You don't have to stick with pineapple juice, either, since as Bachtell-Shelbert tells us, "guava or mango juice work as well." She also suggests if you want it non-alcoholic, "you could try substituting white grape juice for the wine." If you like your drinks lighter and less sweet, though, you could also add extra sparkling water to make up the missing liquid.

Serve this tropical sangria at your next luau

The one problem with sangria is that what with all the slicing and dicing involved, it doesn't really lend itself to making a single serving, nor is it the kind of drink that you can really save for the next day, as citrus peels that have been soaking in liquid too long tend to have a bitter taste.

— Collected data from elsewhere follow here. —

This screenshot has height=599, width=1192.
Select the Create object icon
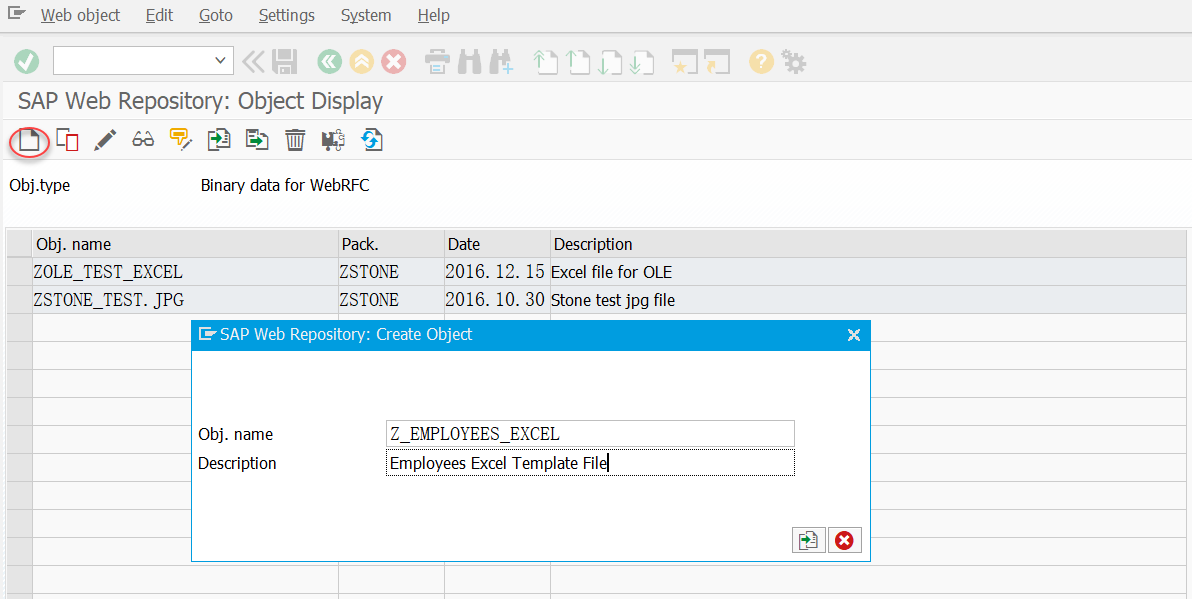[x=27, y=140]
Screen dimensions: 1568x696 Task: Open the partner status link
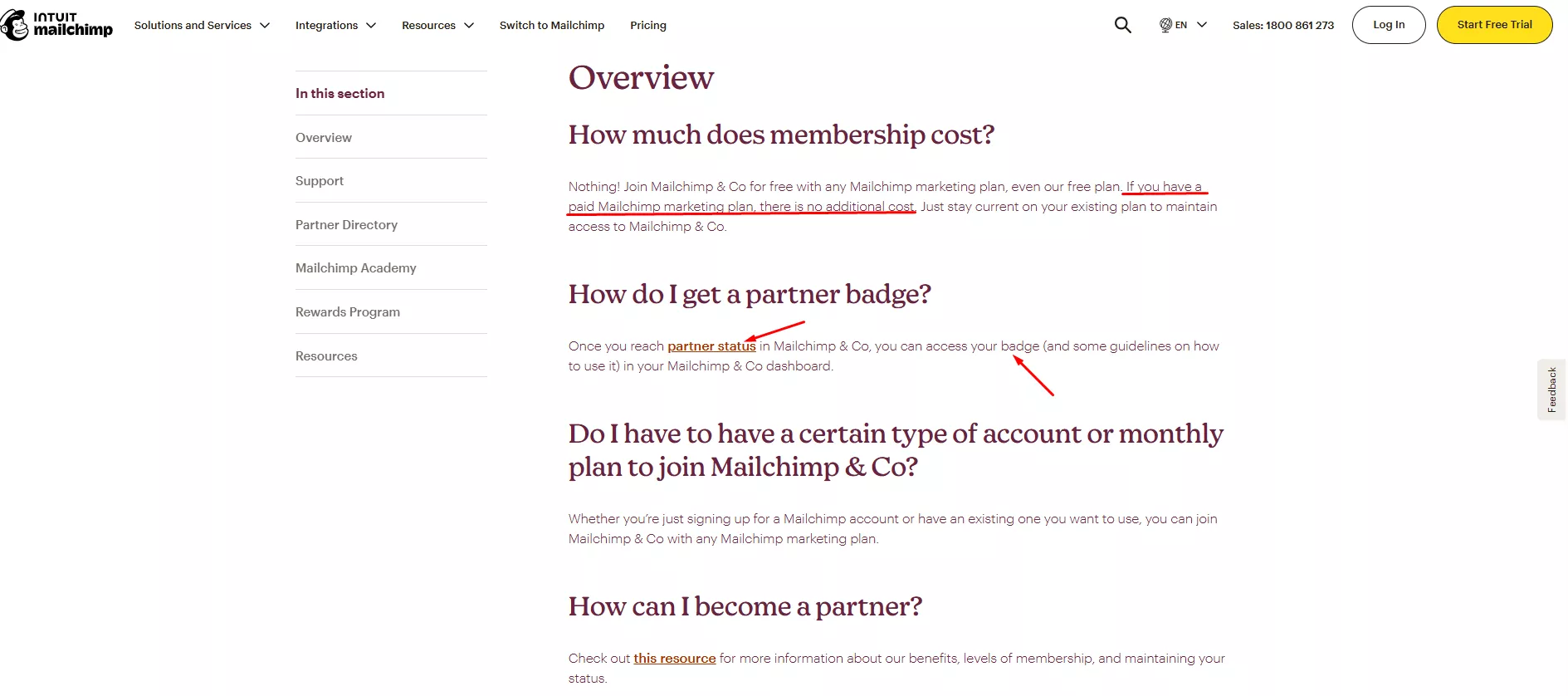(711, 346)
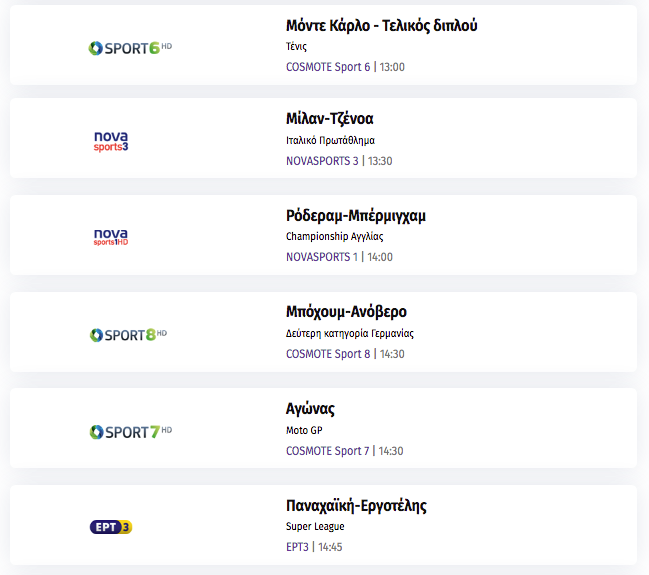649x575 pixels.
Task: Click the COSMOTE Sport 6 HD logo
Action: (x=130, y=48)
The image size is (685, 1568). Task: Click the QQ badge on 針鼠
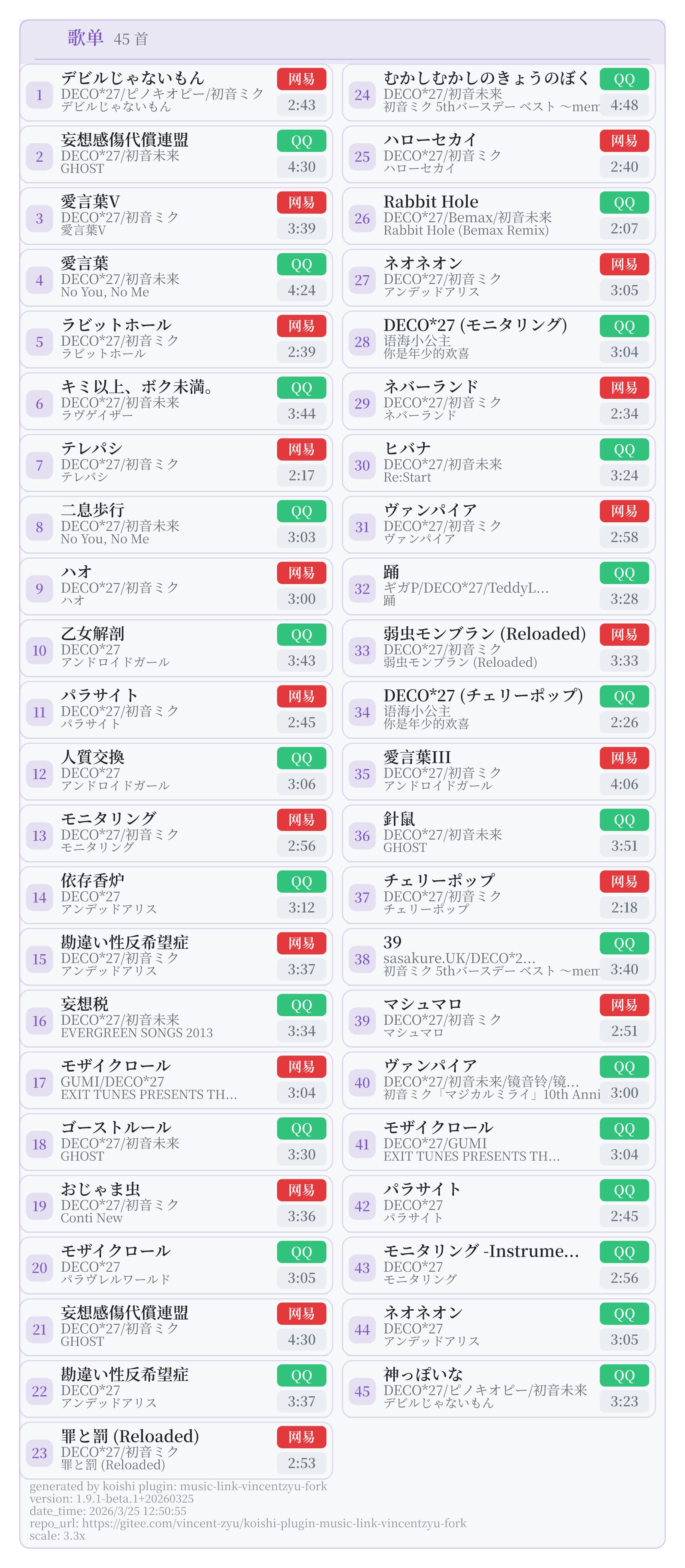pyautogui.click(x=624, y=820)
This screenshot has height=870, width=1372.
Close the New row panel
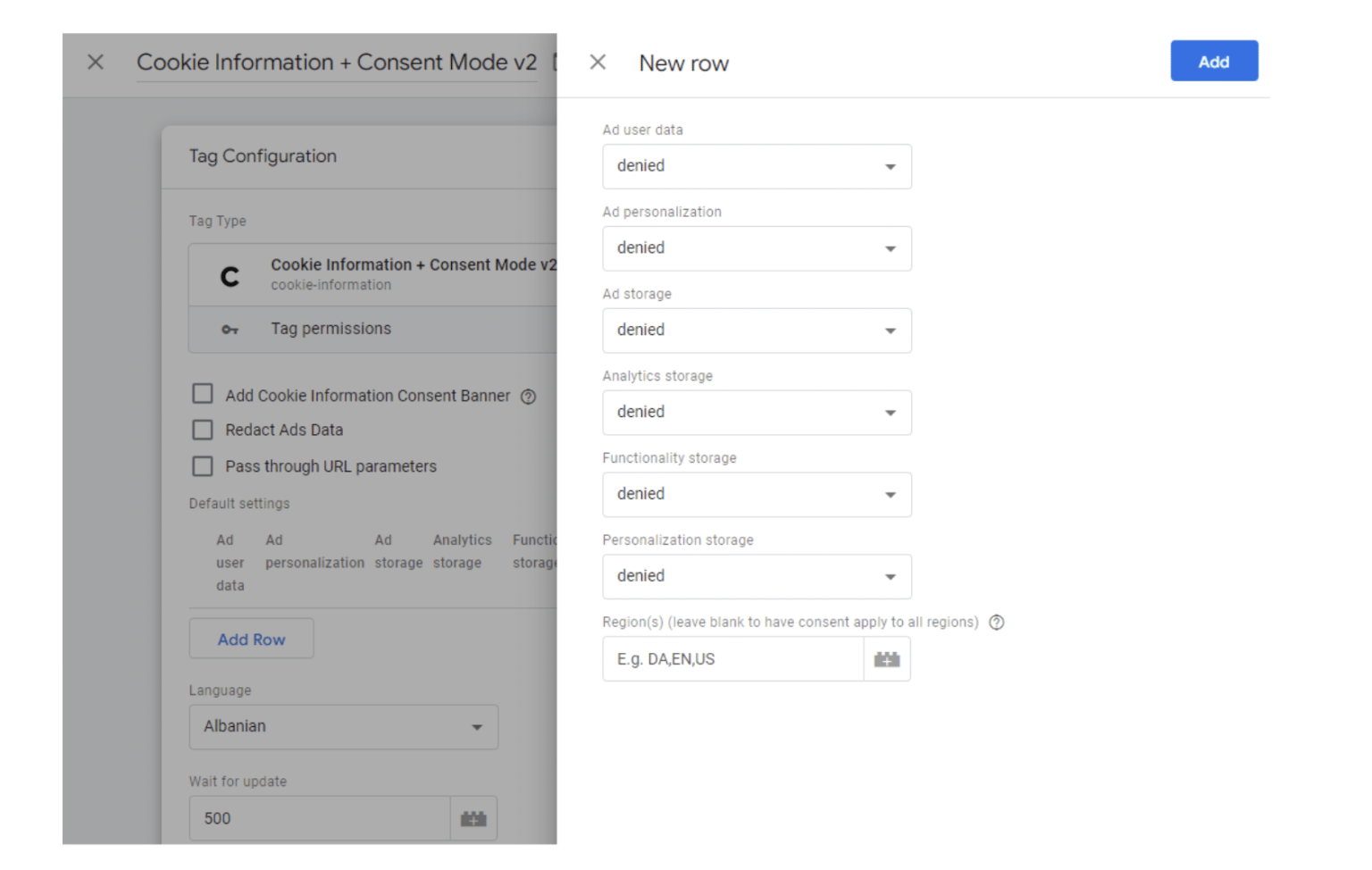(597, 62)
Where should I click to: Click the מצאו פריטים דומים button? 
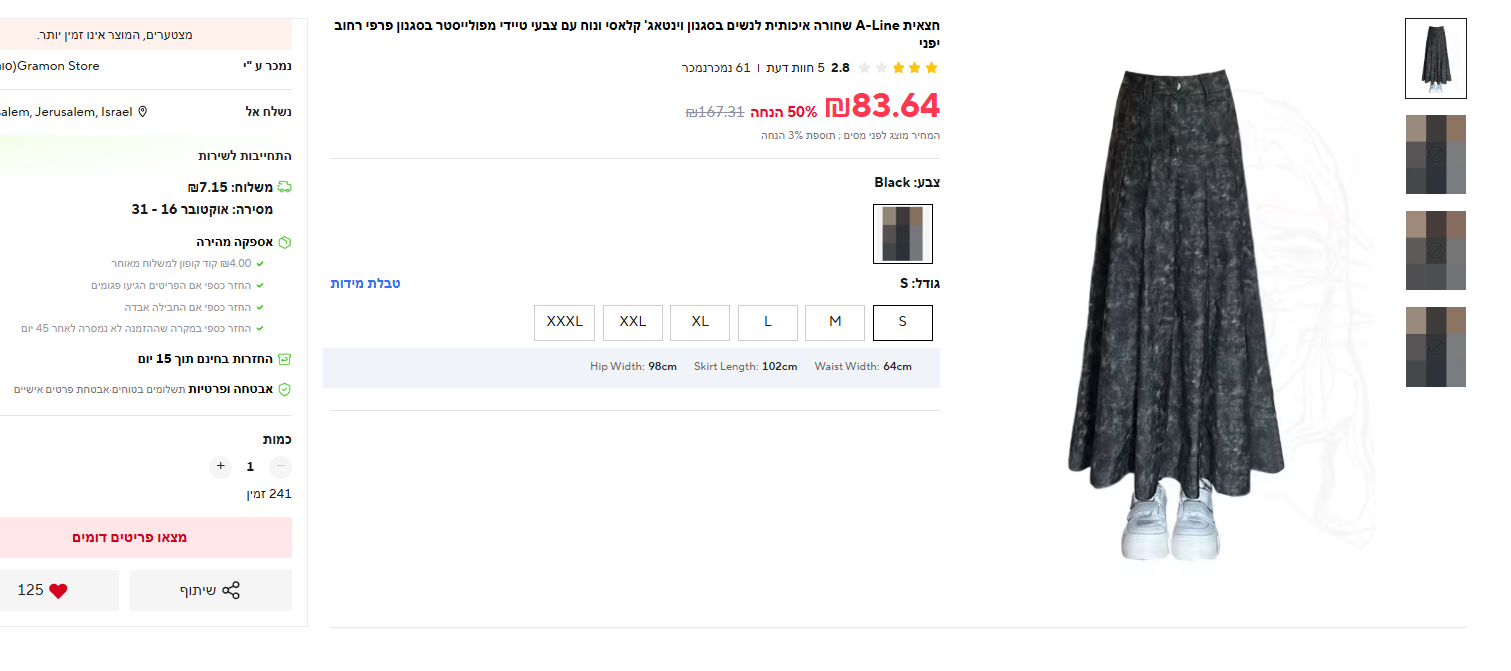point(130,537)
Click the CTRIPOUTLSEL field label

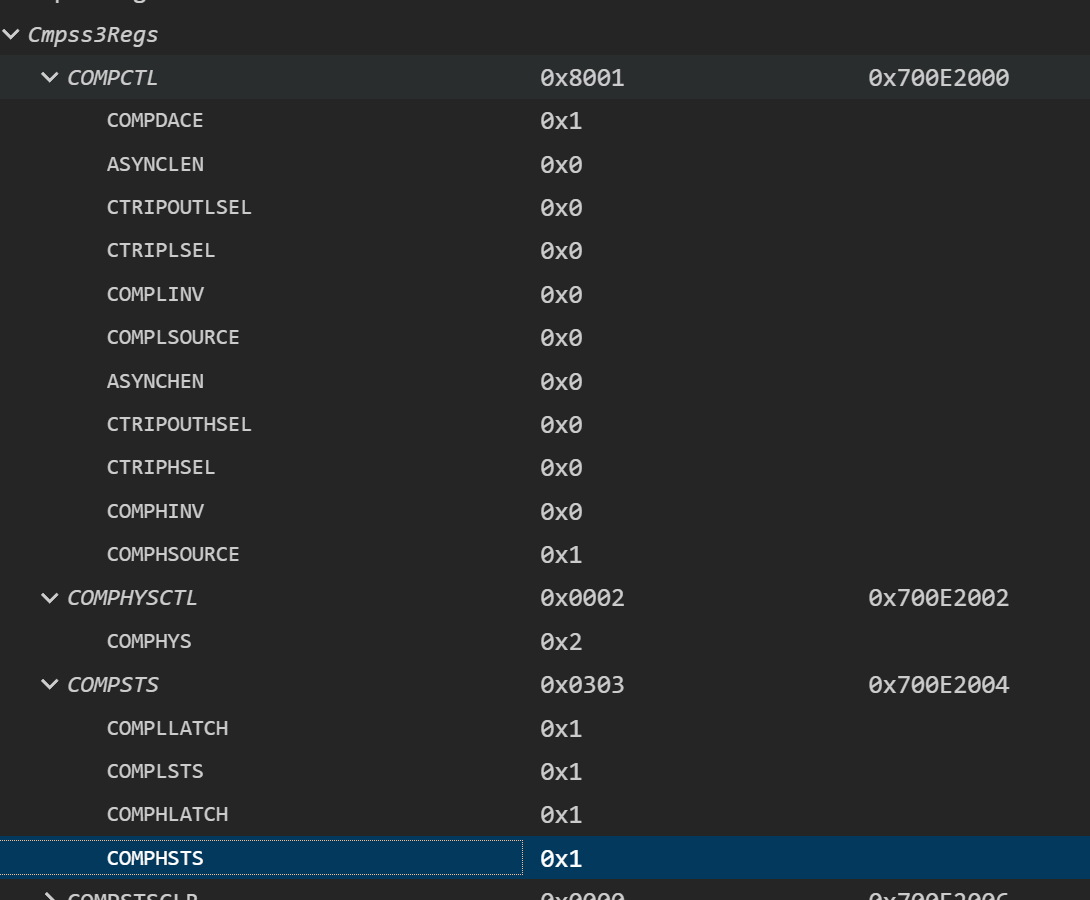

That means that sangria is typically a party drink, and parties deserve not just booze but food.

So what should you serve with this tropical sangria? Bachtell-Shelbert calls it "the perfect drink for summer picnics or served with dinner al fresco," and suggests that "it pairs well with salads, grilled fish or chicken, tacos, and appetizers such as guacamole and chips or a charcuterie board."

We think it would be also be delicious with selection of easy frozen apps like crab rangoon and mini samosas, or how about serving it with Spam musubi, or maybe elote? Anything that's light and fresh and maybe slightly spicy would match well with this tropical sangria.

Tropical Sangria Recipe
5 from 26 ratings
While sangria has traditionally been made with red wine, there are few traditions that can't stand a little tweaking from time to time.
Prep Time
Cook Time
Glass of tropical sangria with papaya and lime
Total time: 5 minutes
  • ½ orange, sliced into ¼ or ½ moons
  • 1 lime, sliced
  • 2 kiwis, sliced
  • ½ cup pineapple, cut into 1-inch chunks
  • ½ cup papaya, cut into 1-inch chunks
  • ½ cup mango, cut into 1-inch chunks
  • 1 cup pineapple juice
  • 1 cup sparkling water
  • 1 bottle white wine
  1. Add the fruit to a large glass jar or pitcher.
  2. Pour the juice, sparkling water, and wine over the fruit and stir to combine.
  3. Chill the sangria in the refrigerator for 30 minutes to an hour before serving.
Calories per Serving 167
Total Fat 0.3 g
Saturated Fat 0.0 g
Trans Fat 0.0 g
Cholesterol 0.0 mg
Total Carbohydrates 19.6 g
Dietary Fiber 2.0 g
Total Sugars 12.8 g
Sodium 14.4 mg
Protein 0.9 g
The information shown is Edamam’s estimate based on available ingredients and preparation. It should not be considered a substitute for a professional nutritionist’s advice.